All Signals

When Data Became Infrastructure

Governance used to live where data was stored. Increasingly, it has to live where data is delivered.

Kevin

Kevin · Founder

Share

In 2017, The Economist argued that the world’s most valuable resource was no longer oil, but data. That framing was directionally right. It captured the economic importance of data at a moment when companies were racing to collect, centralize, and monetize as much of it as they could.

But nearly a decade later, the more useful question is no longer just how valuable data is. The more useful question is how data moves.

Data does not sit quietly in a warehouse waiting for a quarterly report anymore. It is requested in real time by products, partners, internal tools, compliance workflows, embedded services, and increasingly by software systems acting on behalf of people. The operational challenge is no longer just storing data safely. It is delivering the right data, to the right consumer, in the right form, with the right controls, every time.

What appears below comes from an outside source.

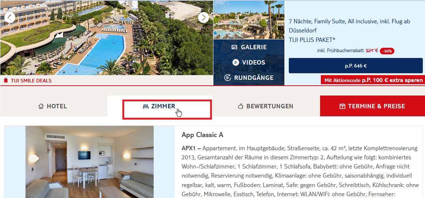
Task: Play hotel Videos via play icon
Action: [236, 62]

That is why we think data governance is changing shape.

The old center of gravity

For a long time, governance lived close to storage.

If a team wanted to govern data, they usually started with the database, warehouse, lake, or export pipeline. Access was granted at the system level. Sensitive fields were handled in downstream ETL. Policies lived in documentation, review processes, and committee approvals. If a new consumer needed access, the common pattern was to create another copy, another extract, or another custom endpoint.

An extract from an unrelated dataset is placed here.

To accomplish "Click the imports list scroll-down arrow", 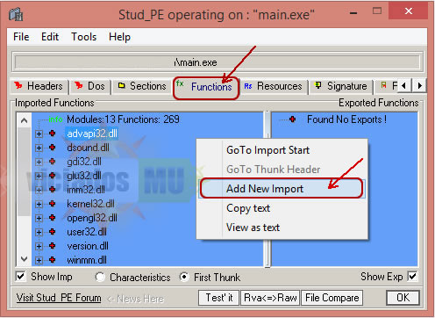I will point(24,259).
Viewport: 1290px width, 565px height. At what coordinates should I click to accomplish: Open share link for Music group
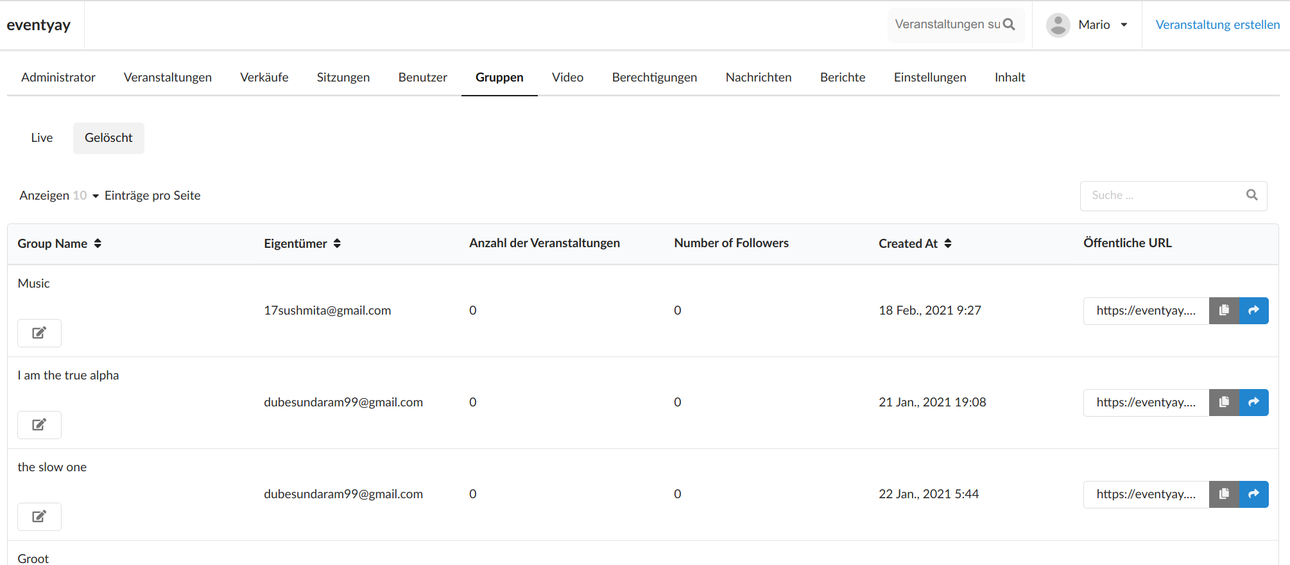[1253, 311]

That model made sense in a world where most consumers were human analysts and most usage was relatively predictable.

A common version of this still looks familiar: a partner needs weekly access to customer activity, so a team spins up a CSV export, strips a few columns by hand, emails the spec around for approval, and moves on. Then the source schema changes, a new field appears, and the organization has to rediscover where governance was supposed to happen.

It makes much less sense now.

Today’s data environment is shaped by a very different set of realities:

  • the same source data is reused by many consumers with very different needs
  • those consumers increasingly expect live or near-live access
  • policy obligations vary by geography, partner, product surface, and use case
  • machine consumers do not wait for a manual review cycle every time they need a field
  • every new copy of data creates another governance problem instead of solving one

The result is that governance can no longer be mostly about where data rests. It has to be about how data is exposed.

The boundary has moved

We increasingly see the real boundary not at the database, but at the interface.

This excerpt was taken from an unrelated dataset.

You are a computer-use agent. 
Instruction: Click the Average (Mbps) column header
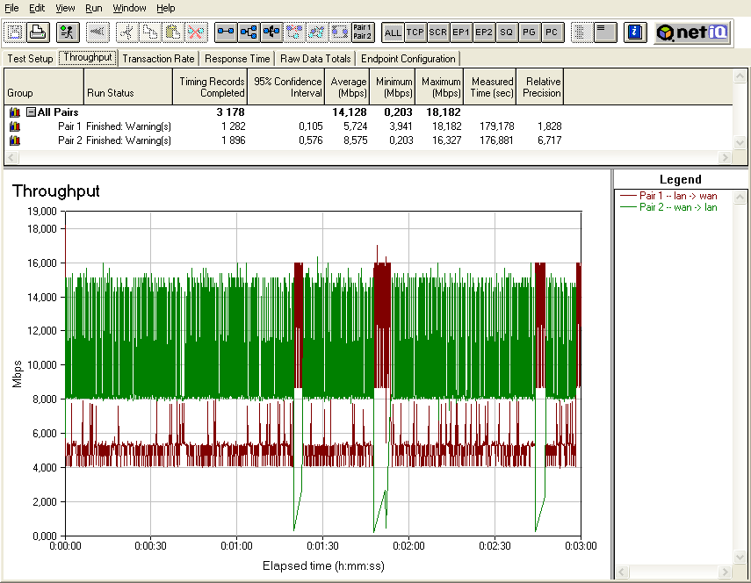349,87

That interface might be an API endpoint, a private marketplace listing, a governed export, or an MCP server. What matters is that it is the moment where data crosses from internal system of record to external or semi-external use.

That is the moment where decisions have to be made:

  • Which fields should leave the source system at all?
  • Which identifiers should be tokenized instead of revealed?
  • Which consumer should get a purpose-limited view instead of the full record?
  • Which geographies are allowed?
  • Which usage should expire automatically?
  • Which delivery method should be available to which type of consumer?

These are governance questions, but they are no longer abstract governance questions. They are runtime questions.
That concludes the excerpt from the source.